Changes Ahead for the Fair Labor Standards ActAdded by Hawley Troxell in Articles & Publications, Employment Law, News on May 3, 2016
In 2016, employers can expect significant changes to federal wage and hour laws as the U.S. Department of Labor (“DOL”) finalizes new regulations related to the payment of overtime under the Fair Labor Standards Act (“FLSA”). The basic premise of the FLSA, which applies to virtually all Idaho employers, is that employees who are not exempt from coverage must be paid overtime for hours work in excess of 40 hours in a work week at the rate of one and one-half times the employee’s regular rate of pay. Limited exceptions to the FLSA’s overtime obligations exist for certain types of employees and for employees in particular industries and occupations. The most common exemptions are for white collar employees, i.e., executive, administrative and professional employees. An employee can be considered exempt only if the employee’s primary duties are of an exempt nature, the employee is paid on a salary basis, and the employee’s salary meets a minimum salary level (these are known as the “duties test,” the “salary basis test,” and the “minimum salary test” respectively).
The DOL has announced proposed revisions to the FLSA’s overtime rules that include two key changes to FLSA regulations:
During the rulemaking process, the DOL also sought comments on whether it should revise the duties tests for the various white-collar exemptions based on the belief that the current duties test does not effectively screen for true exempt-status employees. For example, the DOL asked for comments on whether it should implement a hard 50 percent limitation on work deemed nonexempt or overtime eligible.

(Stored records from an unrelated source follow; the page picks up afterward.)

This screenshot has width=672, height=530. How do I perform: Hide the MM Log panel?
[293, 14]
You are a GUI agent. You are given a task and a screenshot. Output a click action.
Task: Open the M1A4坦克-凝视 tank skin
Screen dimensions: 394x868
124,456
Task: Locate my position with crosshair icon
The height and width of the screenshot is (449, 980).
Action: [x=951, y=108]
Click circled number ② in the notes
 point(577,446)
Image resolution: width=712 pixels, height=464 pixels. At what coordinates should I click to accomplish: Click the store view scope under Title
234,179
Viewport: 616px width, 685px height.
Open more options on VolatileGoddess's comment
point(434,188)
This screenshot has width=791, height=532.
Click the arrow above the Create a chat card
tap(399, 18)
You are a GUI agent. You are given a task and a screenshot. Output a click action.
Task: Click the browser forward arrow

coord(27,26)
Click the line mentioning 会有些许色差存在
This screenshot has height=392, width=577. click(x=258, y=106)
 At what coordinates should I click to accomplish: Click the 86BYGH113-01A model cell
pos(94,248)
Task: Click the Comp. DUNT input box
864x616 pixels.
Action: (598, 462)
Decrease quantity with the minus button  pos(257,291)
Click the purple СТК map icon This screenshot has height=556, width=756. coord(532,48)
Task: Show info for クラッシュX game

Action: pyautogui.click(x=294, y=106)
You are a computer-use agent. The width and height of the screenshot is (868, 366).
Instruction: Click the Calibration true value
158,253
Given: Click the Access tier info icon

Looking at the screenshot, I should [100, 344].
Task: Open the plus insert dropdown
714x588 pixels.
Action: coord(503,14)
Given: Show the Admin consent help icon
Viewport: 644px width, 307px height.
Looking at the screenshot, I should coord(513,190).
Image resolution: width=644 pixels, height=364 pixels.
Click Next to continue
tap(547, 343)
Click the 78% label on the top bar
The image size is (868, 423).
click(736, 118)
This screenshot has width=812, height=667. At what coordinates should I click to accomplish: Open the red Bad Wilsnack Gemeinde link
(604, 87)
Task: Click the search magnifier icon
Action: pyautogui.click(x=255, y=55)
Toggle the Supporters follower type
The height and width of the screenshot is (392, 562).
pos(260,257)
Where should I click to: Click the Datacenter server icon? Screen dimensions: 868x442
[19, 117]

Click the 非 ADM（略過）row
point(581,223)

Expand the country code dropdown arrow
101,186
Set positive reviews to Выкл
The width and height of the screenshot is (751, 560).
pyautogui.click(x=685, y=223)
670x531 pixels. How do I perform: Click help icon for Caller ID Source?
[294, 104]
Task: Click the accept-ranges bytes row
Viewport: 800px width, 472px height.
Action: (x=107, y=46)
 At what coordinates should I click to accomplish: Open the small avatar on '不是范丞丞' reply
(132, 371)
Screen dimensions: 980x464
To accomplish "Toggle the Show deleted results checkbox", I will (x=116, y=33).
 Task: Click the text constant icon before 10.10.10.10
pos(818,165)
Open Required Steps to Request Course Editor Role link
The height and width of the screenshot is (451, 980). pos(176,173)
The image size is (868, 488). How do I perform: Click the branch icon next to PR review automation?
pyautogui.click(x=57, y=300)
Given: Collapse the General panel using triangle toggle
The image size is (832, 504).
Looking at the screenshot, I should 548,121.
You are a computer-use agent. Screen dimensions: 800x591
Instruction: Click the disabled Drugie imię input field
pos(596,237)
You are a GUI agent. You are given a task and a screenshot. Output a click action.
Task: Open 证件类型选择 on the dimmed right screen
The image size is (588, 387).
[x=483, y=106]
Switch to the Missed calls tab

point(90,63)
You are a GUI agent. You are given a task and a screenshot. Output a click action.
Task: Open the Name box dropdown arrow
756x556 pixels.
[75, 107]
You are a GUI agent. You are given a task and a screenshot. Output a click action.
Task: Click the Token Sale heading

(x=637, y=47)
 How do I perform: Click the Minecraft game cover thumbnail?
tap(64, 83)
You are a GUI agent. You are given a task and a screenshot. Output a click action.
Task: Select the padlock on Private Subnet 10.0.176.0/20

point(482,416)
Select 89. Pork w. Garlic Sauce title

Such a change could eliminate the exemption for an employee who manages while contemporaneously performing other nonexempt type duties.• The proposed rule contemplates the establishment of a mechanism for annually updating the minimum salary test for these exemptions going forward. For example, minimum salary amounts could be adjusted annually based on changes in inflation as measured by the Consumer Price Index. The minimum salary level was last updated in 2004. The idea behind this change is to avoid large gaps in this adjustment and to add a measure of predictability to the minimum salary level.• Currently, exempt employees must receive a salary of not less than $455.00 a week or $23,660.00 per year. The rule proposes to double this minimum salary level to approximately $970.00 per week, or $50,440.00 annually. Notably, this proposed level is only a projection and may increase or decrease with the final regulations.
In its most recent regulatory update, the DOL announced its plans to publish final regulations on these wage and hour updates in July 2016. If so, employers should expect that the time period between the announcement of the final regulations and their effective date may be short. Therefore, planning may be critical. While employers should not make any actual changes until the regulations become final, they are well-advised to consider auditing their current employee classifications to determine what changes may need to be made to the classification of positions when the proposed rule becomes final. Those changes may include raising salaries for certain employees to meet the new minimum salary level or reclassifying employees from exempt to overtime-eligible status. Reclassifying exempt employees to overtime-eligible status in turn requires the consideration of a broad range of issues, including communication strategies, training, timekeeping policies, and morale concerns. In the event that the duties test is also revised, employers will additionally need to consider a more in-depth review of their exempt status employees to ensure compliance.
These 2016 changes will bring sweeping changes to federal wage and hour laws. They will be particularly burdensome on rural states like Idaho and will significantly impact retail and non-profit organizations, among others. In sum, employers are encouraged to engage in a planning process now so that they are prepared to respond to these regulatory changes once they become effective.